* Assigned task: Could you restate exactly the lines that begin at the line with "Where should I" and end at the final line of the data?

(Dataset excerpts)

----------

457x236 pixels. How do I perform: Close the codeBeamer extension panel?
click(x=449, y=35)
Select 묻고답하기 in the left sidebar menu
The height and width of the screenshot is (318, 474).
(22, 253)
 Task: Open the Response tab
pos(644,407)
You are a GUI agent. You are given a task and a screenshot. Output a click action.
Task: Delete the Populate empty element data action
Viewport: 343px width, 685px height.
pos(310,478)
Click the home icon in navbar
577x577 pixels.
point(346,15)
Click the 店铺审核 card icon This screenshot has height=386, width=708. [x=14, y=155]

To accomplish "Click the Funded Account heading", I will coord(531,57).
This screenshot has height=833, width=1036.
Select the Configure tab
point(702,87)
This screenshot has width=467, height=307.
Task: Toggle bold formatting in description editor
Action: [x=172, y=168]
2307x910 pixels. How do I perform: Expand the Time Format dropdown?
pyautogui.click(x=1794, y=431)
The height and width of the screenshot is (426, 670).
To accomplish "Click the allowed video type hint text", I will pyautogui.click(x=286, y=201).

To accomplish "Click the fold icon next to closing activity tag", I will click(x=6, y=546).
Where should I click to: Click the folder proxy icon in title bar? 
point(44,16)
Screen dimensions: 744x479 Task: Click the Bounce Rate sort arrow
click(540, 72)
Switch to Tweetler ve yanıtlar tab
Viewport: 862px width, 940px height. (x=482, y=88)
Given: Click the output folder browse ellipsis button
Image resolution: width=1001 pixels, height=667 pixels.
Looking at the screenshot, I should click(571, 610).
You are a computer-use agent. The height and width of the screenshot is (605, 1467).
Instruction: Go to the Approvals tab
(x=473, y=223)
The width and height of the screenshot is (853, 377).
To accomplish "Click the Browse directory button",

----------

* Exercise solution:
Where should I click to: Click the folder proxy icon in title bar? 
point(44,16)
Screen dimensions: 744x479 Task: Click the Bounce Rate sort arrow
click(540, 72)
Switch to Tweetler ve yanıtlar tab
Viewport: 862px width, 940px height. (x=482, y=88)
Given: Click the output folder browse ellipsis button
Image resolution: width=1001 pixels, height=667 pixels.
Looking at the screenshot, I should click(571, 610).
You are a computer-use agent. The height and width of the screenshot is (605, 1467).
Instruction: Go to the Approvals tab
(x=473, y=223)
The width and height of the screenshot is (853, 377).
To accomplish "Click the Browse directory button",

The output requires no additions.